This meeting was avoidable
Meetings are the price we pay for unclear thinking and ambiguous communication. Writing — clear, thoughtful writing — has become a leadership power skill
Meetings as a symptom: They're often the costly fix for ambiguous writing. A "quick call" interrupts deep work, and vague memos lead to clarification meetings that halt progress.
- The high cost: Otter.ai's research (from a 2022 study analyzing meetings) found that companies spend about **$80,000 per knowledge worker annually** on meeting-related time (based on salary and hours spent). With the U.S. median knowledge-worker salary around $75,000, this means a significant portion of payroll goes to meetings—often unnecessary ones. (Note: The quoted "20 million meetings across 15,000 companies" appears to reference or align with Otter's broader data sets and partnerships, though the specific $80K figure ties to their unnecessary-meetings report, where ~1/3 of meetings were deemed avoidable, wasting ~$25K per employee.)
- **Writing as a leadership superpower**: Clear, structured writing aligns teams cheaply and reduces rework. It makes intent, constraints, ownership, and next steps obvious without discussion.
Experts quoted emphasize practical habits:
- **Chris Kirksey** (CEO of Direction.com, a healthcare SEO agency) compares good writing to intuitive UX: Directions should be so clear they "disappear," letting the reader focus on action. Rule: Every message needs a clear **why**, **who**, and **what** in the first two sentences.
- **David Smooke** (founder/CEO of HackerNoon) warns that AI tools (Claude, ChatGPT, Gemini) amplify existing habits—generating longer text without sharper thinking. Vague AI-assisted memos still leave questions like "Who owns this? What's the deadline? What does success look like?" leading to more meetings.
- **Carolena Enayati** (CEO of Response Ready) stresses adding proactive context to tasks: Explain **why** a project matters, assign responsibility, define outcomes, use examples, and structure updates (context → tasks → deadlines) for easy scanning. Anticipate questions upfront to cut down on clarifications.
- **Sam Meenasian** (VP at USA Business Insurance) gives concrete examples: Replace "Let’s revisit the marketing strategy" with specifics like "Joe, draft a revised Q2 marketing strategy by Tuesday, focusing on lead generation. Include three budget scenarios and circulate for feedback by Thursday."
- **Todd Cechini** (CEO of Dun-Rite Kitchens) reduced project status meetings by 70% with simple one-page written timelines taped to clients' fridges—eliminating calls by making sequences visible.
- **Kirksey's personal policy**: Require a brief (decision needed, background, recommendation) before any short call—cutting ~40% of status updates and halving internal meetings.
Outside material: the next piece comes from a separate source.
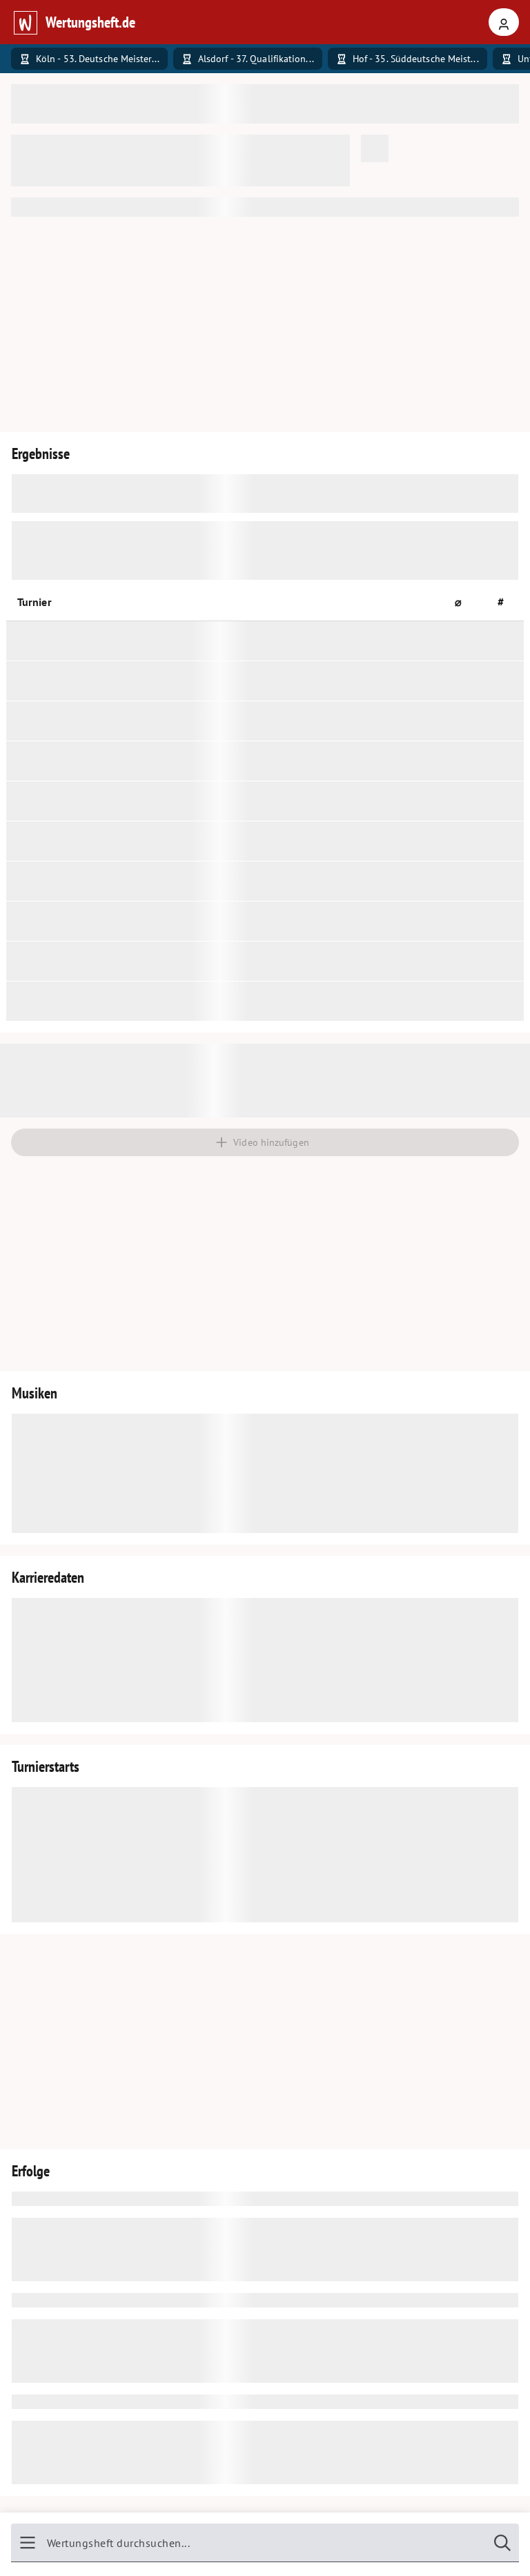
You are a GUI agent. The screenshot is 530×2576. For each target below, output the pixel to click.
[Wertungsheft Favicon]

**The ROI math** (from Smooke): A 45-minute writing session preventing three 1-hour meetings with six people saves ~17.25 person-hours. Weekly? That's ~900 hours saved annually per such cycle—massive for teams.
**Why leaders resist clear writing**: It demands hard decisions and eliminates deniability. Vague language preserves flexibility (or excuses), but at the expense of efficiency.
Bottom line: In a world of AI-amplified noise, disciplined written communication is the antidote to meeting overload. Prioritize clarity, specificity, and structure in memos, updates, and briefs—teams become more autonomous, productive, and accountable. Fewer meetings follow naturally, freeing time for actual work.
If every leader adopted "why-who-what" upfront and proactive context, the post-COVID promise of reduced meetings might finally deliver. The data (and real-world examples) show it's not just possible—it's profitable.